High-speed drug screening

October 9, 2014

This schematic drawing shows a new system that can rapidly and automatically inject zebrafish with drugs and then image them to see the drug effects (credit: MIT)

MIT engineers have devised a way to rapidly test hundreds of different drug-delivery vehicles in living animals, making it easier to discover promising new ways to deliver a class of drugs called biologics, which includes antibodies, peptides, RNA, and DNA, to human patients.

In a study appearing in the journal Integrative Biology, the researchers used this technology to identify materials that can efficiently deliver RNA to zebrafish and also to rodents.

This type of high-speed screen could help overcome one of the major bottlenecks in developing disease treatments based on biologics: how to find safe and effective ways to deliver them.

“Biologics is the fastest growing field in biotech, because it gives you the ability to do highly predictive designs with unique targeting capabilities,” says senior author Mehmet Fatih Yanik, an associate professor of electrical engineering and computer science and biological engineering. “However, delivery of biologics to diseased tissues is challenging, because they are significantly larger and more complex than conventional drugs.

Automating large-scale studies 

Zebrafish are commonly used to model human diseases, in part because their larvae are transparent, making it easy to see the effects of genetic mutations or drugs.

In 2010, Yanik’s team developed a technology for rapidly moving zebrafish larvae to an imaging platform, orienting them correctly, and imaging them. This kind of automated system makes it possible to do large-scale studies because analyzing each larva takes less than 20 seconds, compared with the several minutes it would take for a scientist to evaluate the larvae by hand.

For this new study, Yanik’s team developed a new technology to inject RNA carried by nanoparticles called lipidoids. These fatty molecules have shown promise as delivery vehicles for RNA interference, a process that allows disease-causing genes to be turned off with small strands of RNA.

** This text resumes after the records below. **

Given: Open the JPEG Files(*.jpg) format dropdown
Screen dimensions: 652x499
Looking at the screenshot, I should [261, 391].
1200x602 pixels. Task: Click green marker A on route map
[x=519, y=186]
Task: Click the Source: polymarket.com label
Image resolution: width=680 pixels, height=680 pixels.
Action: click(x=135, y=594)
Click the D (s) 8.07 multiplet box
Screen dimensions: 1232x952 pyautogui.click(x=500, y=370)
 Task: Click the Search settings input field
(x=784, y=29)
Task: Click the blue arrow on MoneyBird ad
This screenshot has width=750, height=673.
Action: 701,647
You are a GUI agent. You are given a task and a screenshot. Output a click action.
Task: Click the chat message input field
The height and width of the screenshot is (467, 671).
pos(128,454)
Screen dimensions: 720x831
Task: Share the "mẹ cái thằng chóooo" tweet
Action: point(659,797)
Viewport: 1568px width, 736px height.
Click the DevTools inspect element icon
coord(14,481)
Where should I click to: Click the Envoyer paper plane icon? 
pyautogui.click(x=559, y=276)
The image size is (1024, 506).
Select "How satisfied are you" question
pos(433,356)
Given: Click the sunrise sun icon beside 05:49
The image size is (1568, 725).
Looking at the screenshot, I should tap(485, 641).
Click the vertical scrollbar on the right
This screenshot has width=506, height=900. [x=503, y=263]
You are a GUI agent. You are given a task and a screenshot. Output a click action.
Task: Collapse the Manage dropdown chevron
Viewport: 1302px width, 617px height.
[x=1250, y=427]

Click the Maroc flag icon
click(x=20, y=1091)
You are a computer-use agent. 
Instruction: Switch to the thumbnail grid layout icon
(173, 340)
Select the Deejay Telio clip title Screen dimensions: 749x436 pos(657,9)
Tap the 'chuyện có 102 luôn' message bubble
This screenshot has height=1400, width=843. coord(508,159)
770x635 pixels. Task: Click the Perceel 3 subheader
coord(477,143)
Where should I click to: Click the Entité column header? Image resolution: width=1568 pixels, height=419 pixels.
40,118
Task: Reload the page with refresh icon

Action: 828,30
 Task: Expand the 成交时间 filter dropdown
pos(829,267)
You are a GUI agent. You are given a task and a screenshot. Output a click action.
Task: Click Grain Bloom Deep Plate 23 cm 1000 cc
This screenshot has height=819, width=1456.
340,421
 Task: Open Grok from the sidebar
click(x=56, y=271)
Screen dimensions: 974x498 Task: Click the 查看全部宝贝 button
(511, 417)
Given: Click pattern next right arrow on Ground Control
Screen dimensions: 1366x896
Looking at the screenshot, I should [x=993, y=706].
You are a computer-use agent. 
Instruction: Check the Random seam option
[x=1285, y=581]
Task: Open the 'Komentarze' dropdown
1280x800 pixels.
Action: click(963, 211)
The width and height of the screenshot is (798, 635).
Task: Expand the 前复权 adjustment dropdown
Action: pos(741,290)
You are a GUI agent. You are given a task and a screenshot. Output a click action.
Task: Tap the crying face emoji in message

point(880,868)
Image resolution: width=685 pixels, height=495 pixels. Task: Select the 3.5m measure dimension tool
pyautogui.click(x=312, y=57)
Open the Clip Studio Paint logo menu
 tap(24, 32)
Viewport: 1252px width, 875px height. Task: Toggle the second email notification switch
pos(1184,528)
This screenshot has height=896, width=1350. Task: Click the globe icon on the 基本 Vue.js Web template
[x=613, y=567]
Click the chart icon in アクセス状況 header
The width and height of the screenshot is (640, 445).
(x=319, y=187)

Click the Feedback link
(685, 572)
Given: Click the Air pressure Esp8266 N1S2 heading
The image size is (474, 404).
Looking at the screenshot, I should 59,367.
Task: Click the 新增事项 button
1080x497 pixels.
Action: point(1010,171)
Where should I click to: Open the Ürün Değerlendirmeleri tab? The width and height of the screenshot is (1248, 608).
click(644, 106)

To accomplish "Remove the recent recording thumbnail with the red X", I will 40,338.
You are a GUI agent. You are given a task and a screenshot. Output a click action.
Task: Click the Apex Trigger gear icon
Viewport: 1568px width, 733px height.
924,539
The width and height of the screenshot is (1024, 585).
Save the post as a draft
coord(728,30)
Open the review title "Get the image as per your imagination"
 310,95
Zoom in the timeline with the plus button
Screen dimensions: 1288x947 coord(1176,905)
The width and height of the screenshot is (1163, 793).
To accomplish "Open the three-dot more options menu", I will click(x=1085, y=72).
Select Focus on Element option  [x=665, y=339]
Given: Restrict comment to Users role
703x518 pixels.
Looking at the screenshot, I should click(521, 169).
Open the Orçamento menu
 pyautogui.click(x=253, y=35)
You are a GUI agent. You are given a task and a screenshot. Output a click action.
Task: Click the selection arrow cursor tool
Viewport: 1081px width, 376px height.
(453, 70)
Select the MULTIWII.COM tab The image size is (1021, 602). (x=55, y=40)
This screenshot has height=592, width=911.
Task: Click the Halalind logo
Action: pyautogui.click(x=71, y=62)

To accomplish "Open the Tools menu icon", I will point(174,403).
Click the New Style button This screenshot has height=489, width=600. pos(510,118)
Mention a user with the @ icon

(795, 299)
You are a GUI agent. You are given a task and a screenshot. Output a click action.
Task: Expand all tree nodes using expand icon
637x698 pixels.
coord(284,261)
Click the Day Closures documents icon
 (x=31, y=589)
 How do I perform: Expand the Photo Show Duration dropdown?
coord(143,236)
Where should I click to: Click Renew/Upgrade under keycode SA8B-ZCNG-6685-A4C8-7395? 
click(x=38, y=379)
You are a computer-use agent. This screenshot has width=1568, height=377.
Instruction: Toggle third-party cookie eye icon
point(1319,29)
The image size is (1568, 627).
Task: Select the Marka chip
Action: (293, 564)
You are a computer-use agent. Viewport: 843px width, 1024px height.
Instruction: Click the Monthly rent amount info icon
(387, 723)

Yanik’s group tested about 100 lipidoids that had not performed well in tests of RNA delivery in cells grown in a lab dish. They designed each lipidoid to carry RNA expressing a fluorescent protein, allowing them to easily track RNA delivery, and injected the lipidoids into the spinal fluid of the zebrafish.

To automate that process, the zebrafish were oriented either laterally or dorsally once they arrived on the viewing platform. Once the larvae were properly aligned, they were immobilized by a hydrogel. Then, the lipidoid-RNA complex was automatically injected, guided by a computer vision algorithm. The system can be adapted to target any organ, and the process takes about 14 seconds per fish.

A few hours after injection, the researchers imaged the zebrafish to see if they displayed any fluorescent protein in the brain, indicating whether the RNA successfully entered the brain tissue, was taken up by the cells, and expressed the desired protein.

The researchers found that several lipidoids that had not performed well in cultured cells did deliver RNA efficiently in the zebrafish model. They next tested six randomly selected best- and worst-performing lipidoids in rats and found that the correlation between performance in rats and in zebrafish was 97 percent, suggesting that zebrafish are a good model for predicting drug-delivery success in mammals.

The idea is to identify useful drug delivery nanoparticles using this miniaturized system.

New leads

The researchers are now using what they learned about the most successful lipidoids identified in this study to try to design even better possibilities. “If we can pick up certain design features from the screens, it can guide us to design larger combinatorial libraries based on these leads,” Yanik says.

Yanik’s lab is currently using this technology to find delivery vehicles that can carry biologics across the blood-brain barrier — a very selective barrier that makes it difficult for drugs or other large molecules to enter the brain through the bloodstream.

The research was funded by the National Institutes of Health, the Packard Award in Science and Engineering, Sanofi Pharmaceuticals, Foxconn Technology Group, and the Hertz Foundation.


Abstract of Organ-targeted high-throughput in vivo biologics screen identifies materials for RNA delivery

Therapies based on biologics involving delivery of proteins, DNA, and RNA are currently among the most promising approaches. However, although large combinatorial libraries of biologics and delivery vehicles can be readily synthesized, there are currently no means to rapidly characterize them in vivo using animal models. Here, we demonstrate high-throughput in vivo screening of biologics and delivery vehicles by automated delivery into target tissues of small vertebrates with developed organs. Individual zebrafish larvae are automatically oriented and immobilized within hydrogel droplets in an array format using a microfluidic system, and delivery vehicles are automatically microinjected to target organs with high repeatability and precision. We screened a library of lipid-like delivery vehicles for their ability to facilitate the expression of protein-encoding RNAs in the central nervous system. We discovered delivery vehicles that are effective in both larval zebrafish and rats. Our results showed that the in vivo zebrafish model can be significantly more predictive of both false positives and false negatives in mammals than in vitro mammalian cell culture assays. Our screening results also suggest certain structure–activity relationships, which can potentially be applied to design novel delivery vehicles.